CancerTelSys | PAINT: Construction of PAINT
Construction of PAINT
The PAINT (Predicting Alt IN Tumors) classification scheme is based on a binary decision tree.
The reference sample set that was used to train this classifier was established as following: 35 pedGBM tumors (28 patient samples and 7 cell lines) from the ICCG PedBrain consortium were analyzed with respect to their activity of the ‘Alternative Lengthening of Telomeres’ pathway. To this end, they were subjected to C-circle assays and/or telomere FISH stainings in order to detect the accumulation of ALT-specific C-circles and ultra-bright telomeric foci, respectively. Samples with a positive C-circle signal were classified as ‘ALT’, while samples where both an accumulation of C-circles and ultra-bright telomeric foci were absent, or an activating TERT promoter mutation was detected, were classified as ‘non-ALT’.
Further information on these samples with respect to their telomere maintenance mechanism was acquired by imaging- or sequencing-based analyses and other approaches.
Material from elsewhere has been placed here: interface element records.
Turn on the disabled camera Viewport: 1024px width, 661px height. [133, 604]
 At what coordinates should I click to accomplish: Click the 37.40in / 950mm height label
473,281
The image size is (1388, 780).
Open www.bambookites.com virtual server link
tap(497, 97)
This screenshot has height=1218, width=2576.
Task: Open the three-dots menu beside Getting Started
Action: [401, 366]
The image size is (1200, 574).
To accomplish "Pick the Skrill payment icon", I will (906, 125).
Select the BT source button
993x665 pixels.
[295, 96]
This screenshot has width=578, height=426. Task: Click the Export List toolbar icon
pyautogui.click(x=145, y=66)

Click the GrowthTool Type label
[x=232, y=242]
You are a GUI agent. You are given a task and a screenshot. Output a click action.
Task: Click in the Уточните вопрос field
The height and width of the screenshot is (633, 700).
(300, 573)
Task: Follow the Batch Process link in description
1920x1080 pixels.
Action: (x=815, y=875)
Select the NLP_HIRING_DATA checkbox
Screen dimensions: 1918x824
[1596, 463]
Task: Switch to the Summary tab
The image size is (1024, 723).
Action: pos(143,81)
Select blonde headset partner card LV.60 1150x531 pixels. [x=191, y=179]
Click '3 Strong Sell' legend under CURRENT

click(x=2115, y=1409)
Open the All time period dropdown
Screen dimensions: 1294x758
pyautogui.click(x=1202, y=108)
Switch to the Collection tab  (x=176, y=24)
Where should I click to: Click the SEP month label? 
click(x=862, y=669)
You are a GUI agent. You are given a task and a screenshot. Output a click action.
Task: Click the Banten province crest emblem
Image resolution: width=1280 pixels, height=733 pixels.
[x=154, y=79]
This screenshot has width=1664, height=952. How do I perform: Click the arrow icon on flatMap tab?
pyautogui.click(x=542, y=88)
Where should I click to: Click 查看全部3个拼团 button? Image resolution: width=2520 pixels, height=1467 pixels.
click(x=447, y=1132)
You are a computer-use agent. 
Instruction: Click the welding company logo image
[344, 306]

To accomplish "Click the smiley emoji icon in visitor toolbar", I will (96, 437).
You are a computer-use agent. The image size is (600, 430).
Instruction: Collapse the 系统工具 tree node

This included: Detection of chromothripsis, loss of function mutations in TP53 or ATRX, K27M or G34R/V mutations in H3F3A, TERT mRNA expression levels, TERT promoter methylation, telomere content, and detection of ATRX protein.
The classes and the telomere-relevant information associated with the samples were then used to train the classifier in the following way: A sample with a positive C-circle signal is directly classified as ‘ALT’, while a sample with an activating TERT promoter mutation is directly defined as ‘non-ALT’.For all other feature combinations decision trees were calculated by minimizing the number of misclassified samples from the training set as well as the number of questions. All feature values were translated into binary values. For continuous variables (TERT expression, TERT promoter methylation and telomere content) optimal thresholds were derived from the training data set. The performance and significance of individual trees was calculated by using a leave-one-out cross-validation and is specified by the performance value P (percentage of correct predictions in the training data) and a p-value determined from the confusion matrix. Finally, the optimal tree was derived using the complete set of samples.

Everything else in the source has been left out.